::: Dataset extract :::

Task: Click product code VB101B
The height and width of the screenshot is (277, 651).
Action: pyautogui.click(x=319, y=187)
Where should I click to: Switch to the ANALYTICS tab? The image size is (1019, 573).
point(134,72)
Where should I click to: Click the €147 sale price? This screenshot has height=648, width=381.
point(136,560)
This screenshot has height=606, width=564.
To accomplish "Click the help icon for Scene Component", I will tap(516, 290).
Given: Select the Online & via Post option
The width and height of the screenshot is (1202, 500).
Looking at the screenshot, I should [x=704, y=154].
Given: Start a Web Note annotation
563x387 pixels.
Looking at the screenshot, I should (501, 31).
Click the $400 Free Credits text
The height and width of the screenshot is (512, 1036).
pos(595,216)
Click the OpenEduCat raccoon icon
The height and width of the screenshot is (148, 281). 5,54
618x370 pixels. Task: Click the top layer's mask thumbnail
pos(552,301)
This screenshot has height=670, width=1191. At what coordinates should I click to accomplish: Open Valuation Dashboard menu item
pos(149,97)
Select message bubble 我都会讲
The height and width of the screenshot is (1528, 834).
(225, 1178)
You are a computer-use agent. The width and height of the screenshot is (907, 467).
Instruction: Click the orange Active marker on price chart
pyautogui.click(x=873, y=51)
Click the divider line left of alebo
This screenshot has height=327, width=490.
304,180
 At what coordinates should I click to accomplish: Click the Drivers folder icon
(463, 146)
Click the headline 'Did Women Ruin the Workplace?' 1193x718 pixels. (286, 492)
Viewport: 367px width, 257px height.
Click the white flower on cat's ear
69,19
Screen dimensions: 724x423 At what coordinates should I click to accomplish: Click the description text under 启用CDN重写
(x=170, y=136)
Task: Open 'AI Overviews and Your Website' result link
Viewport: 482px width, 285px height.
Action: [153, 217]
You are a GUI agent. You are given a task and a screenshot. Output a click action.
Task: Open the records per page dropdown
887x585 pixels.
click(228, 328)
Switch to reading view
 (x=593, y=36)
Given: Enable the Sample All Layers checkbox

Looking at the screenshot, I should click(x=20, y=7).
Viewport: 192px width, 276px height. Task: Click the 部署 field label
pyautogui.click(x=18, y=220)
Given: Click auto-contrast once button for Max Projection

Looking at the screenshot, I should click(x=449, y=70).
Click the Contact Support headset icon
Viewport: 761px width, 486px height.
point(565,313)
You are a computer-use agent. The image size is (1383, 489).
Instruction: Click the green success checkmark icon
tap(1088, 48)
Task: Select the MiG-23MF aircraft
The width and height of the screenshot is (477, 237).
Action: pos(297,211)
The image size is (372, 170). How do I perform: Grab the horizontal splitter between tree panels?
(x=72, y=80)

:::

#### [Required work]
Could you restate the records above word for word?

#### [Response to the task]
Task: Click product code VB101B
The height and width of the screenshot is (277, 651).
Action: pyautogui.click(x=319, y=187)
Where should I click to: Switch to the ANALYTICS tab? The image size is (1019, 573).
point(134,72)
Where should I click to: Click the €147 sale price? This screenshot has height=648, width=381.
point(136,560)
This screenshot has height=606, width=564.
To accomplish "Click the help icon for Scene Component", I will tap(516, 290).
Given: Select the Online & via Post option
The width and height of the screenshot is (1202, 500).
Looking at the screenshot, I should [x=704, y=154].
Given: Start a Web Note annotation
563x387 pixels.
Looking at the screenshot, I should (501, 31).
Click the $400 Free Credits text
The height and width of the screenshot is (512, 1036).
pos(595,216)
Click the OpenEduCat raccoon icon
The height and width of the screenshot is (148, 281). 5,54
618x370 pixels. Task: Click the top layer's mask thumbnail
pos(552,301)
This screenshot has height=670, width=1191. At what coordinates should I click to accomplish: Open Valuation Dashboard menu item
pos(149,97)
Select message bubble 我都会讲
The height and width of the screenshot is (1528, 834).
(225, 1178)
You are a computer-use agent. The width and height of the screenshot is (907, 467).
Instruction: Click the orange Active marker on price chart
pyautogui.click(x=873, y=51)
Click the divider line left of alebo
This screenshot has height=327, width=490.
304,180
 At what coordinates should I click to accomplish: Click the Drivers folder icon
(463, 146)
Click the headline 'Did Women Ruin the Workplace?' 1193x718 pixels. (286, 492)
Viewport: 367px width, 257px height.
Click the white flower on cat's ear
69,19
Screen dimensions: 724x423 At what coordinates should I click to accomplish: Click the description text under 启用CDN重写
(x=170, y=136)
Task: Open 'AI Overviews and Your Website' result link
Viewport: 482px width, 285px height.
Action: [153, 217]
You are a GUI agent. You are given a task and a screenshot. Output a click action.
Task: Open the records per page dropdown
887x585 pixels.
click(228, 328)
Switch to reading view
 (x=593, y=36)
Given: Enable the Sample All Layers checkbox

Looking at the screenshot, I should click(x=20, y=7).
Viewport: 192px width, 276px height. Task: Click the 部署 field label
pyautogui.click(x=18, y=220)
Given: Click auto-contrast once button for Max Projection

Looking at the screenshot, I should click(x=449, y=70).
Click the Contact Support headset icon
Viewport: 761px width, 486px height.
point(565,313)
You are a computer-use agent. The image size is (1383, 489).
Instruction: Click the green success checkmark icon
tap(1088, 48)
Task: Select the MiG-23MF aircraft
The width and height of the screenshot is (477, 237).
Action: pos(297,211)
The image size is (372, 170). How do I perform: Grab the horizontal splitter between tree panels?
(x=72, y=80)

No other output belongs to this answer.